On the point of the public sector being covered, in British Columbia, the public sector is covered. That's everything from the Crown corporations, which you talked about, to school boards, municipalities—all the functions, basically, of the public sector.

The British Columbia government recently made changes to our Freedom of Information and Protection of Privacy Act that require public bodies now to produce privacy management programs, the thing that we just talked about in the private sector. We believe that's a very positive development. It means that every single public body in the province has to focus on what personal information they have about all of us and how they're going to deal with it if things go wrong—what the emergency plan is in place. As well, in the public sector now, there's mandatory breach notification; when breaches happen, individuals are notified.

Of course, in the public sector, it's not a consent-based model.
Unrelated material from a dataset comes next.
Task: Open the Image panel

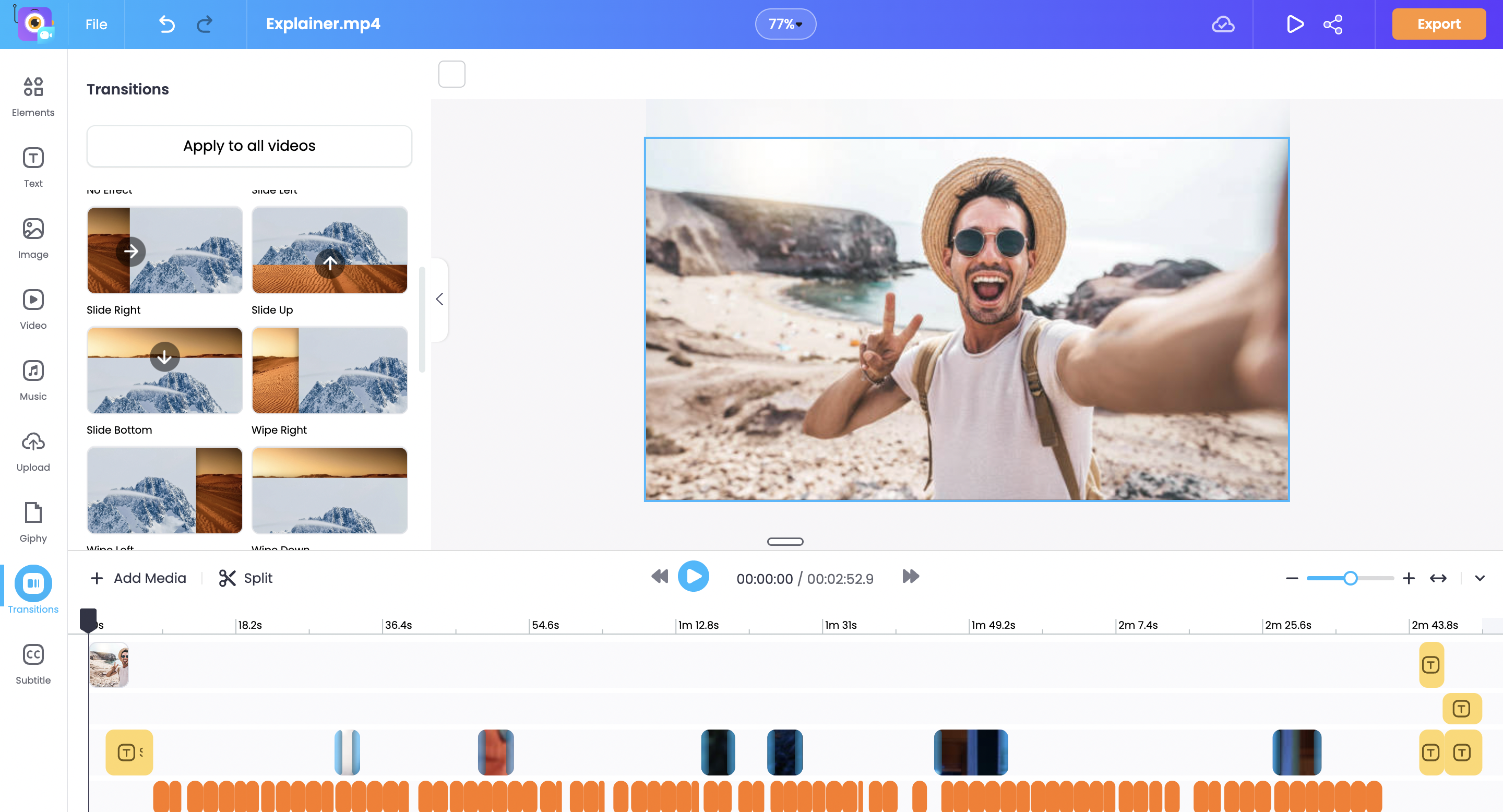Action: [33, 237]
We, as citizens, really don't have much of a choice, in most cases, about giving over our information to public bodies to get the services that we require. Therefore, it's very important that the law carefully authorize that collection and that it be regulated. We certainly believe that, in British Columbia, it is done in a very effective way.

Thank you, yes.

We here in Alberta have three privacy laws, actually. We have the private sector privacy law that covers everything except for aspects of our non-profit sector. We have our public sector privacy law that operates similar to what Mr. McEvoy just explained, and we also have the health information law that governs the health sector in our province.

We here in Alberta are looking at harmonizing our own laws as we are looking at advancing our digital economy here and using technology to innovate. We're looking not only in Alberta but also, of course, at Bill C-27 as we consider what the landscape needs to look like.
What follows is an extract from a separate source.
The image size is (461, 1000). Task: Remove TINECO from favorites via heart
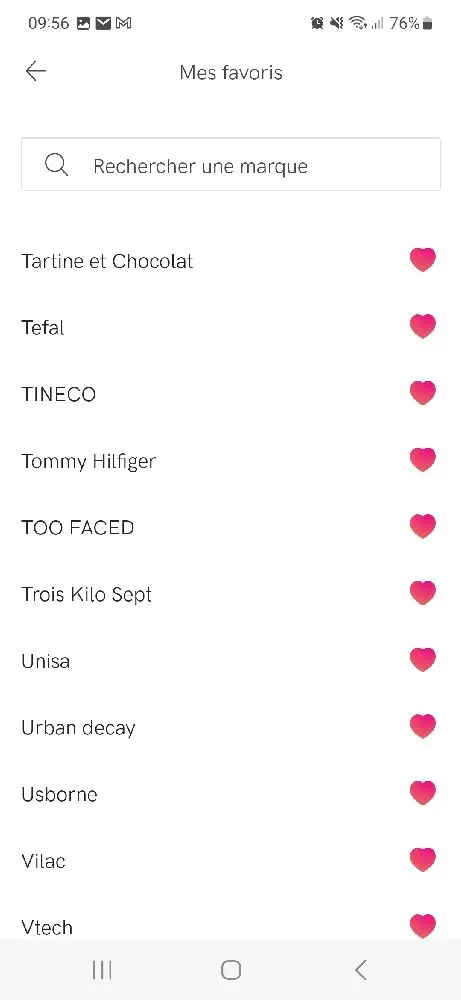click(423, 393)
Maybe I could start on that one, if I may.

It happens that British Columbia.... It is not the only jurisdiction—because there's some application of the law in Quebec, which Ms. Poitras can talk about—but essentially, the full application of our Personal Information Protection Act applies to political parties, and we've utilized that aspect of the law to review political parties in this province and to collect, use and disclose information about voters, which we think is really important.

The short answer to your question is that, yes, in my view the federal law should apply to federal political parties. The basic reason is that it will enhance the trust between voters and all of our parties and the candidates seeking information from citizens. Citizens will know that, when they exchanges views with their political parties and communicate their views or whatever information they give over, this information is going to be properly dealt with. They will also know that, if there is an issue, there's going to be an independent oversight authority that can basically adjudicate any disputes.

That can do nothing but enhance the trust that Canadians will have in federal political parties, in my view.

I think it's possible to adopt a number of approaches to an AI framework. However, a consensus is emerging—in Quebec at least—that artificial intelligence must be regulated and that, as we have seen so far, self‑regulation has its limits. Quebec's position, or the position of the Commission d'accès à l'information du Québec—I can speak more to the commission's position—is that we must at least have framework legislation with principles.

In Quebec, we had considered developing an approach to the issue of artificial intelligence. A few years ago, in Quebec, we adopted the Montreal declaration, which is a declaration of principles on the responsible use and development of artificial intelligence, but it is on a voluntary basis. We saw that this had its limits, and the expert panel on which I was a member recognized that, from now on, more stringent frameworks and obligations are needed to ensure the responsible and prudent development of artificial intelligence.